▸ **OBJECTIVE**
Please reproduce, word for word, the part of the onboarding webinar page starting at "- Better Handoffs: Improve" and ending at "your CS team.".

▸ **EXTRACT**

((

Key Topics We'll Cover:
- Complex Customer Onboarding: Factors that make a customer onboarding complex and require extra attention
- Close of the Sale and SMEs: Learn how onboarding should start at the sale close.
- Better Handoffs: Improve transitions between teams for a seamless customer experience
- Onboarding and Mutual Plans: Develop effective onboarding strategies and mutual plans
- First 120 Days: Focus on the critical initial period to ensure long-term success
What You’ll Learn:
- Common Pitfalls in Customer Onboarding: Understand why most onboarding efforts fail and how to avoid the "Garbage In, Garbage Out" (GIGO) syndrome.
- Empowering Customers: Discover how to help your customers build their own success using customer onboarding checklists for visibility and accountability.
- Actionable Tactics: Gain specific strategies to enhance your onboarding process, drive customer success, and reduce the workload on your CS team.
Transcript:
00:00 – 1:13
Joseph Knecht – Introduction
Thank you so much for your time. Quick introduction: Joey Knecht, one of the senior leaders with Proteus Engage. If you're wondering we're based in the Lincoln Omaha area of Nebraska--but obviously, we work with clients all over the country.
My goals for this session:
My assumption here is, many of you are leaders doing implementation, onboarding new customers; maybe you're in some regulated industries. It's tough out there. There's a lot going on.
So we’re going to go through a couple of areas of this and also share some approaches that have worked very well. I'll be very clear. A lot of these approaches, obviously we're in the business of a platform called Engage for onboarding, But also a lot of these things you can take as nuggets to apply to other ways that you might be doing it—even manually today.
So really look forward to sharing just what we've learned over the last 5 years, working with clients and scaling with great success. Any questions during the session, don't hesitate to pop them in there. I'll try to address them at different interactions here. I appreciate your time.
Okay, so unlocking, obviously complex. So everybody here, I want you to kind of level-set yourself here, or do you see these things happening?
1:13 - 1:48
Joseph Knecht – “Challenges for Onboarding Leaders”
Okay, so unlocking, obviously complex. So everybody here, I want you to kind of level-set yourself here, or do you see these things happening?
1:17 Screen showing slide: Challenges for Onboarding Leaders
Because these are going to be the areas that I focus on. And there's a root cause to a lot of these things, right? It's not that they're just happening. There's kind of a big shift going on, obviously in the world of customer onboarding, and quite frankly, just straight-up the complexity of it. Right? So a lot of leaders are really struggling in many of these different areas.
1:48 – 2:57
Joseph Knecht: “Successful Handoffs”

))

▸ **STORED DATA**

((

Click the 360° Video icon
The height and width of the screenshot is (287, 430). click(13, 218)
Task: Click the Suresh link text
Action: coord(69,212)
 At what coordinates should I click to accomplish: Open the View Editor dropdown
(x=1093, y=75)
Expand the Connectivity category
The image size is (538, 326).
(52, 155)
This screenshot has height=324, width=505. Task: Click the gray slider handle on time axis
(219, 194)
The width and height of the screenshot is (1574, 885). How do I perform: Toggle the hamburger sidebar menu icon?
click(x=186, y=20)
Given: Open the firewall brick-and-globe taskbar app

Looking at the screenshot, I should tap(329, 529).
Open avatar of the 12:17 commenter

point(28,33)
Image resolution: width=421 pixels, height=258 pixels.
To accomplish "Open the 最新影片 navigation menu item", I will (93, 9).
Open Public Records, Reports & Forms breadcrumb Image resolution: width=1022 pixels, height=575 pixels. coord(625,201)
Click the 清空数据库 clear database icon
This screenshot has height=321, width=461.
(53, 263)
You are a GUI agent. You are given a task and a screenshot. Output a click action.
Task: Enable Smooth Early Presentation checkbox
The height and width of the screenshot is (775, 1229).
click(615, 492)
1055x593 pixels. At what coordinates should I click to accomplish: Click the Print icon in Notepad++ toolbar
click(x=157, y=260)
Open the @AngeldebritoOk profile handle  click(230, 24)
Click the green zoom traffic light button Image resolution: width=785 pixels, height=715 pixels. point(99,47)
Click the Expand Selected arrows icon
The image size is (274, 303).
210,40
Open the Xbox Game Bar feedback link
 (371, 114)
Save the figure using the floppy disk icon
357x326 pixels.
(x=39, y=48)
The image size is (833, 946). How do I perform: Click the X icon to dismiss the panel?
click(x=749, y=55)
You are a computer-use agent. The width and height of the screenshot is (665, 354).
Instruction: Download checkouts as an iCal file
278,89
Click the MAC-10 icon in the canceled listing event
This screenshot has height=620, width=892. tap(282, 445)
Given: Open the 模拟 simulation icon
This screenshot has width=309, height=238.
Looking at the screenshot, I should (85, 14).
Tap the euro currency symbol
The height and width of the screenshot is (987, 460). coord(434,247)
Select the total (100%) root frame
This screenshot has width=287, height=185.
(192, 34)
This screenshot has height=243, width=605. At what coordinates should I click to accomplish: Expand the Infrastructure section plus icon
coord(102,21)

))

▸ **THE ANSWER**
- Better Handoffs: Improve transitions between teams for a seamless customer experience
- Onboarding and Mutual Plans: Develop effective onboarding strategies and mutual plans
- First 120 Days: Focus on the critical initial period to ensure long-term success
What You’ll Learn:
- Common Pitfalls in Customer Onboarding: Understand why most onboarding efforts fail and how to avoid the "Garbage In, Garbage Out" (GIGO) syndrome.
- Empowering Customers: Discover how to help your customers build their own success using customer onboarding checklists for visibility and accountability.
- Actionable Tactics: Gain specific strategies to enhance your onboarding process, drive customer success, and reduce the workload on your CS team.